Long ago, I, like many Unix fans, thought that fork(2) and the fork-exec process spawning model were the greatest thing, and the Windows sucked for only having exec*() and _spawn*(), the last being a Windows-ism.

After many years of experience, I learned that fork(2) is in fact evil. And vfork(2), long said to be evil, is in fact goodness. A slight variant of vfork(2) that avoids the need to block the parrent would be even better (see below).

Extraordinary statements require explanation, so allow me to explain.

I won't bother explaining what fork(2) is -- if you're reading this, I assume you know. But I'll explain vfork(2) and why it was said to be harmful. vfork(2) is very similar to fork(2), but the new process it creates runs in the same address space as the parent as if it were a thread, even sharing the same stack as the thread that called vfork(2)! Two threads can't share a stack, so the parent is stopped while the child does its thing: either exec*(2) or _exit(2).

Now, 3BSD added vfork(2), and a few years later 4.4BSD removed it as it was by then considered harmful. Most subsequent man pages say as much. But the derivatives of 4.4BSD restored it and do not call it harmful. There's a reason for this: vfork(2) is much cheaper than fork(2) -- much, much cheaper. That's because fork(2) has to either copy the parent's address space, or arrange for copy-on-write (which is supposed to be an optimization to avoid unnecessary copies). But even COW is very expensive because it requires modifying memory mappings, taking expensive page faults, and so on.

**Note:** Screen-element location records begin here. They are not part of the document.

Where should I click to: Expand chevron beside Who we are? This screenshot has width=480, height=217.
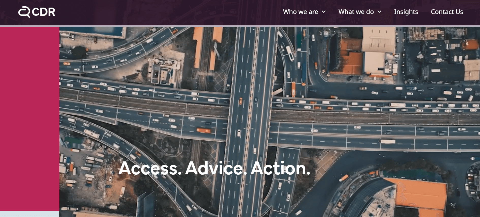pos(324,12)
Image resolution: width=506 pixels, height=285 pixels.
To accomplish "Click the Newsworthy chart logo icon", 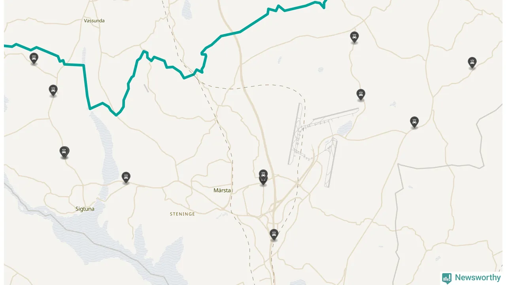I will coord(447,278).
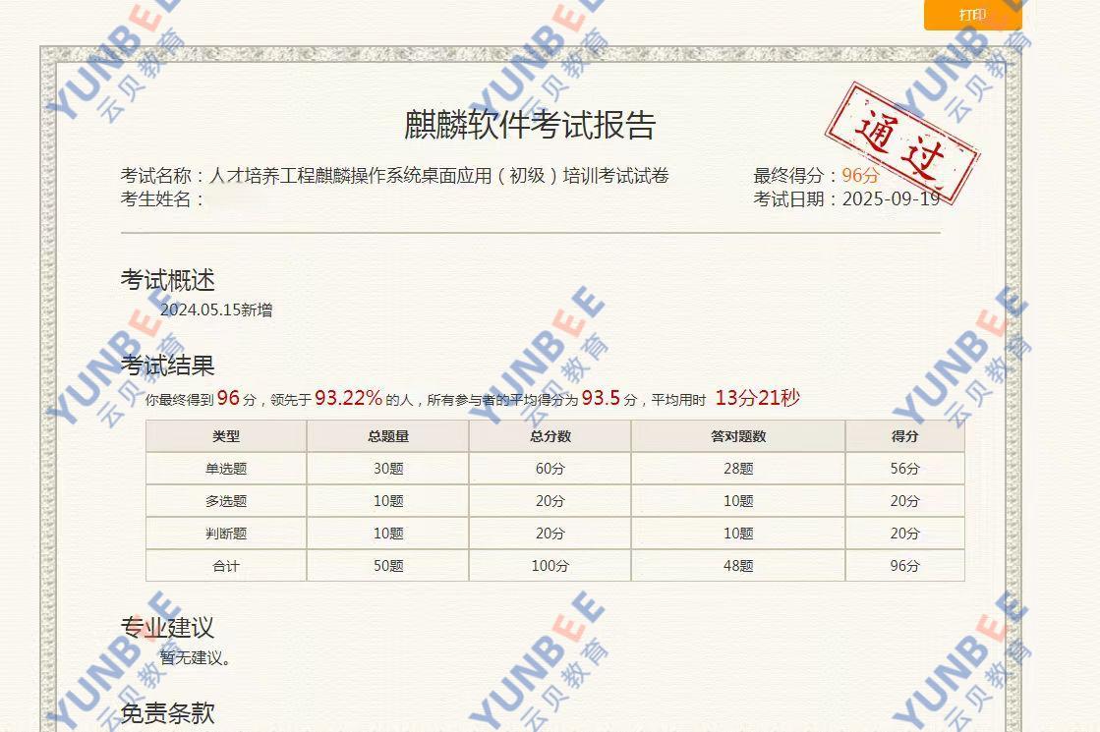This screenshot has width=1100, height=732.
Task: Click the exam name text after 考试名称
Action: point(438,176)
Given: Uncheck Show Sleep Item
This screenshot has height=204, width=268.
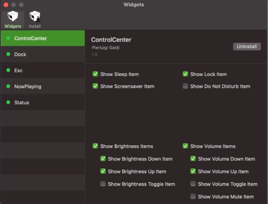Looking at the screenshot, I should 95,74.
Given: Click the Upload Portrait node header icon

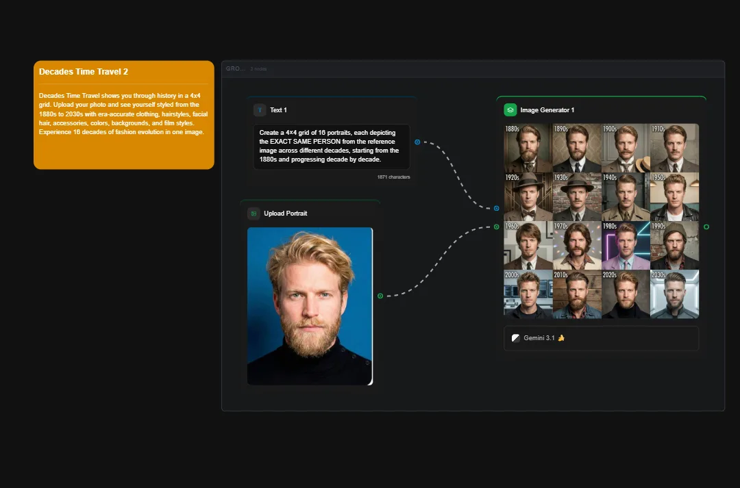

Modern kernels tend to seed the child with a copy of the parent's resident set, but if the parent has a large memory footprint (e.g., is a JVM), then the RSS will be huge. So fork(2) is inescapably expensive except for small programs with small footprints (e.g., a shell).

So you begin to see why fork(2) is evil. And I haven't yet gotten to fork-safety perils! Fork-safety considerations are a lot like thread-safety, but it is harder to make libraries fork-safe than thread-safe. I'm not going to go into fork-safety here: it's not necessary.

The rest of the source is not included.